The interfaces within this section are considered fundamental, and must be fully implemented by all conforming implementations of the GOM, unless otherwise specified.

ExceptionGOMException

GOM operations only raise exceptions in “exceptional” circumstances, i.e., when an operation is impossible to perform (either for logical reasons, because data is lost, or because the implementation has become unstable). In general, GOM methods return specific error values in ordinary processing situation, such as out-of-bound errors when using GobList.

Implementations may raise other exceptions under other circumstances. For example, implementations may raise an implementation-dependent exception if a null argument is passed.

Some languages and object systems do not support the concept of exceptions. For such systems, error conditions may be indicated using native error reporting mechanisms. For some bindings, for example, methods may return error codes similar to those listed in the corresponding method descriptions.

IDL Definition
exception GOMException
 { unsigned short   code;
 };
// ExceptionCode
const unsigned short      INDEX_SIZE_ERR                 = 1;
const unsigned short      HIERARCHY_REQUEST_ERR          = 2;
const unsigned short      WRONG_GAME_ERR                 = 3;
const unsigned short      NO_DATA_ALLOWED_ERR            = 4;
const unsigned short      NO_MODIFICATION_ALLOWED_ERR    = 5;
const unsigned short      NOT_FOUND_ERR                  = 6;
const unsigned short      NOT_SUPPORTED_ERR              = 7;
const unsigned short      INUSE_ATTRIBUTE_ERR            = 8;
const unsigned short      INVALID_STATE_ERR              = 9;
const unsigned short      SYNTAX_ERR                     = 10;
const unsigned short      INVALID_MODIFICATION_ERR       = 11;
const unsigned short      GAMESPACE_ERR                  = 12;
const unsigned short      INVALID_ACCESS_ERR             = 13;

Definition group ExceptionCode

An integer indicating the type of error generated.
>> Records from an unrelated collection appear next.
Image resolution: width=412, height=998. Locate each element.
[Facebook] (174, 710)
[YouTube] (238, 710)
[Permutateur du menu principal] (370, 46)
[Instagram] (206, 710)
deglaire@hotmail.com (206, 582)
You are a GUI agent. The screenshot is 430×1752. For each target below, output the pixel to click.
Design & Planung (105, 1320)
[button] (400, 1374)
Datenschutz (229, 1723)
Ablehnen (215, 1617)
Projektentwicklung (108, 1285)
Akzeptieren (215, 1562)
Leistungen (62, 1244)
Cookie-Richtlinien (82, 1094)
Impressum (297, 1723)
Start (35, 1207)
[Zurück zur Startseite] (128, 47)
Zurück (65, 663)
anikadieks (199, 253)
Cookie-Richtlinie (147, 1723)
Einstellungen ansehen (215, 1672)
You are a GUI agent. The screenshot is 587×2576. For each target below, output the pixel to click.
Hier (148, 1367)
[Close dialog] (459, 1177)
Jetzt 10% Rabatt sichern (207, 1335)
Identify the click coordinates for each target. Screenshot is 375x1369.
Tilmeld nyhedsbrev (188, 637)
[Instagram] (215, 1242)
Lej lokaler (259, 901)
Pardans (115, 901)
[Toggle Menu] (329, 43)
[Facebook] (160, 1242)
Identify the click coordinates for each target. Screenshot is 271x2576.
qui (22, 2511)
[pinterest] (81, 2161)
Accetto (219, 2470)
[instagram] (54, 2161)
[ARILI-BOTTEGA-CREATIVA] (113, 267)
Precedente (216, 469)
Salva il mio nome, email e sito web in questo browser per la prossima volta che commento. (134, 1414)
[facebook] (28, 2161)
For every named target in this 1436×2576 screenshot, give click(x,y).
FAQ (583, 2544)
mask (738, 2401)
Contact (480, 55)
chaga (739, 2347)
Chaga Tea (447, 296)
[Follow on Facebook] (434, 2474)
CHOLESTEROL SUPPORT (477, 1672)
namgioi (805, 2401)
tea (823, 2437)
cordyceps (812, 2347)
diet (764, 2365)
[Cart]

Note: Other numeric codes are reserved for possible future use.

Defined Constants
INDEX_SIZE_ERR If index or size is negative, or greater than the allowed value
HIERARCHY_REQUEST_ERR If any gob is inserted somewhere it doesn’t belong
WRONG_GAME_ERR If a gob is used in a different game than the one that created it (that doesn’t support it)
NO_DATA_ALLOWED_ERR If data is specified for a gob which does not support data
NO_MODIFICATION_ALLOWED_ERR If an attempt is made to modify an object where modifications are not allowed
NOT_FOUND_ERR If an attempt is made to reference a gob in a context where it does not exist
NOT_SUPPORTED_ERR If the implementation does not support the type of object requested
INUSE_ATTRIBUTE_ERR If an attempt is made to add an attribute that is already inuse elsewhere
INVALID_STATE_ERR If an attempt is made to use an object that is not, or no longer,
usable.
SYNTAX_ERR If an invalid or illegal string is specified.
INVALID_MODIFICATION_ERR If an attempt is made to modify the type of the underlying
object.
GAMESPACE_ERR If an attempt is made to create or change an object in a way which is incorrect with regard to gamespaces.
INVALID_ACCESS_ERR If a parameter or an operation is not supported by the underlying object.